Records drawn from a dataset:
--
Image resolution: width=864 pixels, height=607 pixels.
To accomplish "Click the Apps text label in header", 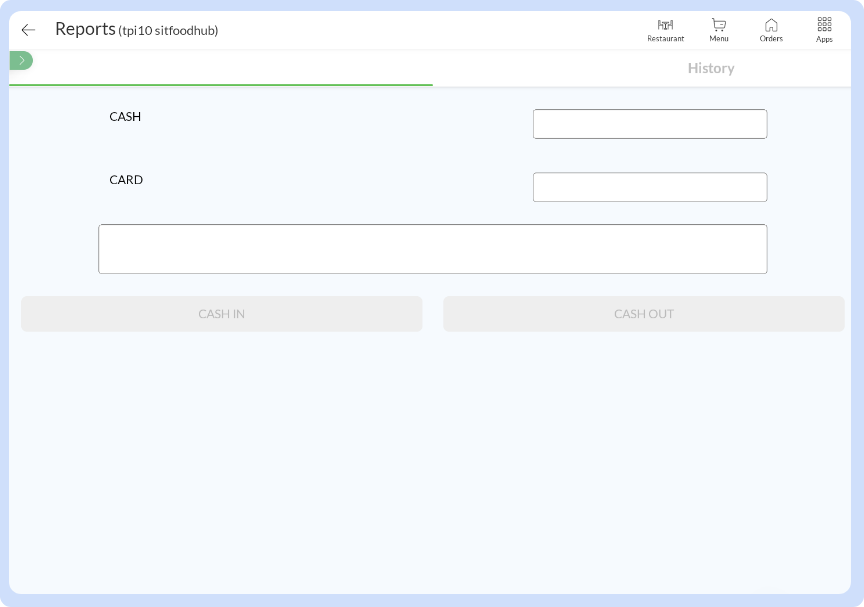I will coord(824,39).
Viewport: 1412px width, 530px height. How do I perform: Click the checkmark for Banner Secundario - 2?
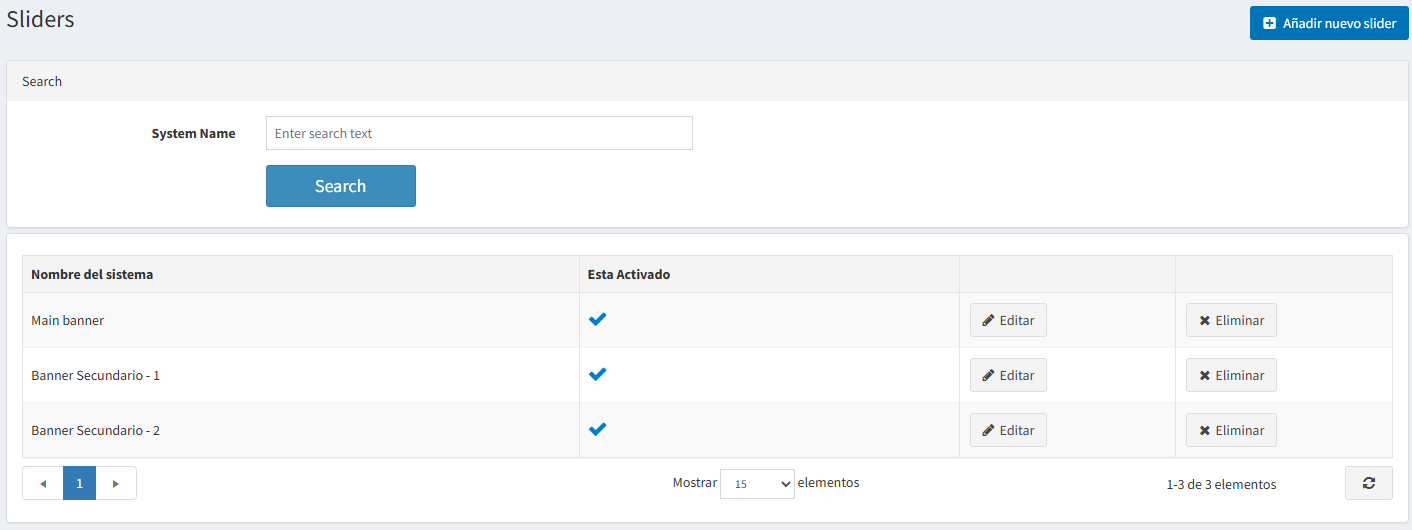(x=597, y=430)
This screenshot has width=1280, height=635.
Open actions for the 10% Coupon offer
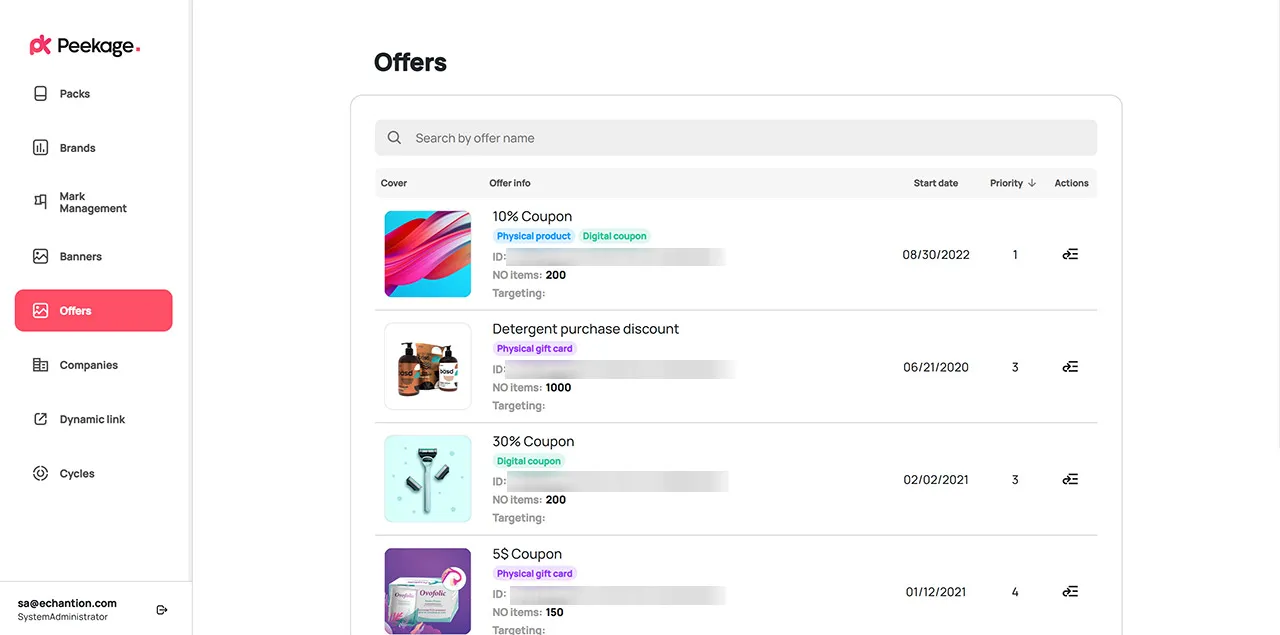[1070, 255]
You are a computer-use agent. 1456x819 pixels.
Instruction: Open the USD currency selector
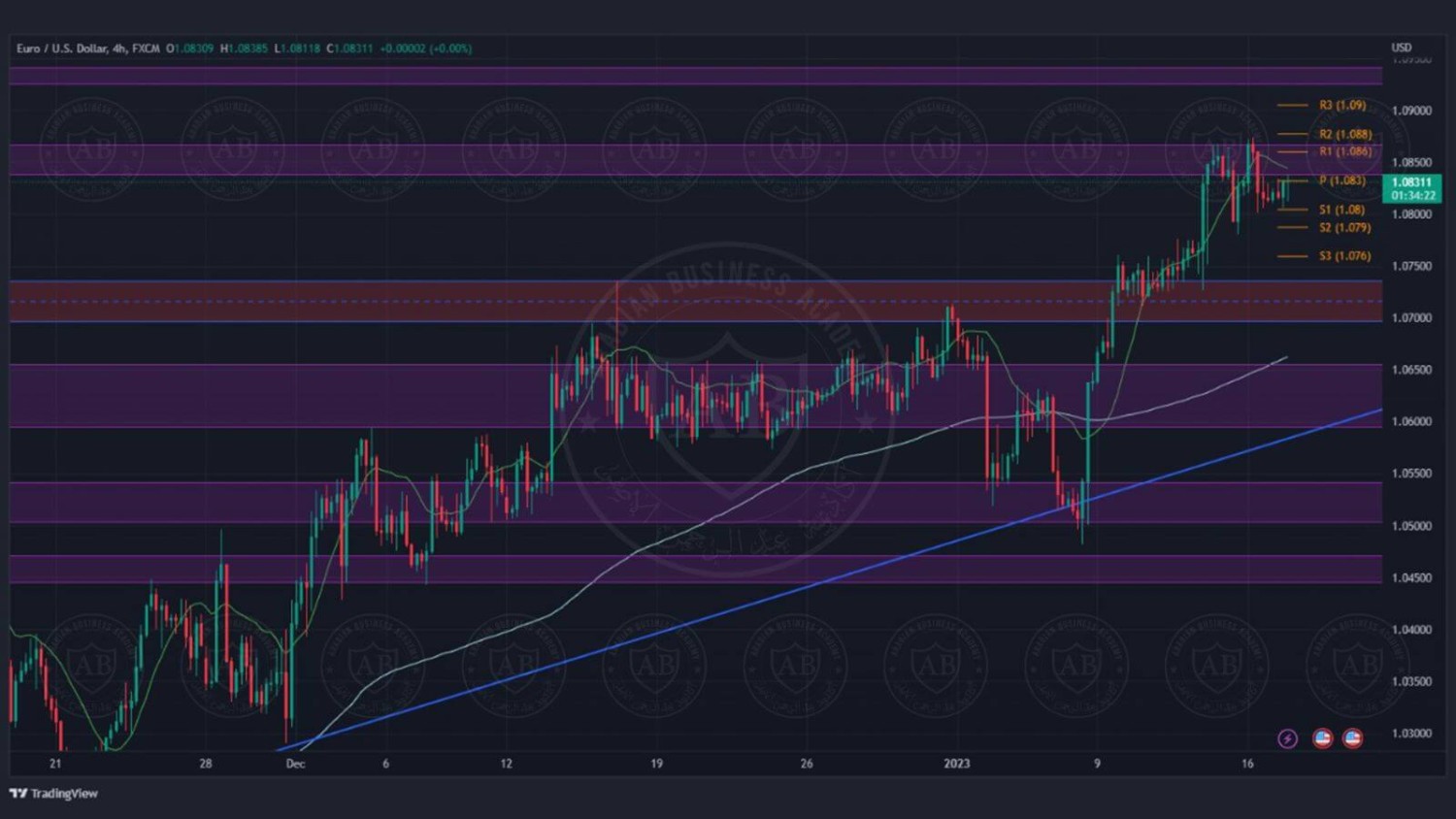(x=1401, y=48)
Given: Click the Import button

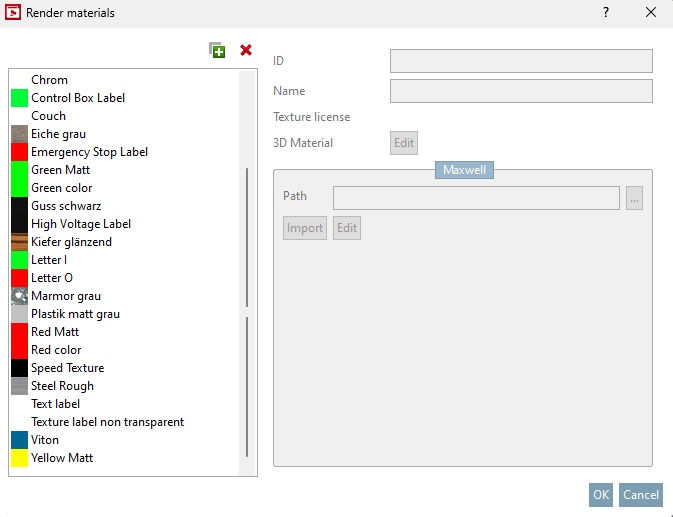Looking at the screenshot, I should [x=305, y=228].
--
• [What to do] Return nothing except the lines from the one containing "Viewport: 1412px width, 530px" through the final line of the data, copied exactly. Leave out all pictures.

• [Your solution]
Viewport: 1412px width, 530px height. How do I perform: Click the checkmark for Banner Secundario - 2?
(x=597, y=430)
This screenshot has width=1280, height=635.
Open actions for the 10% Coupon offer
[1070, 255]
You are a computer-use agent. 1456x819 pixels.
Instruction: Open the USD currency selector
(x=1401, y=48)
Given: Click the Import button

Looking at the screenshot, I should [x=305, y=228].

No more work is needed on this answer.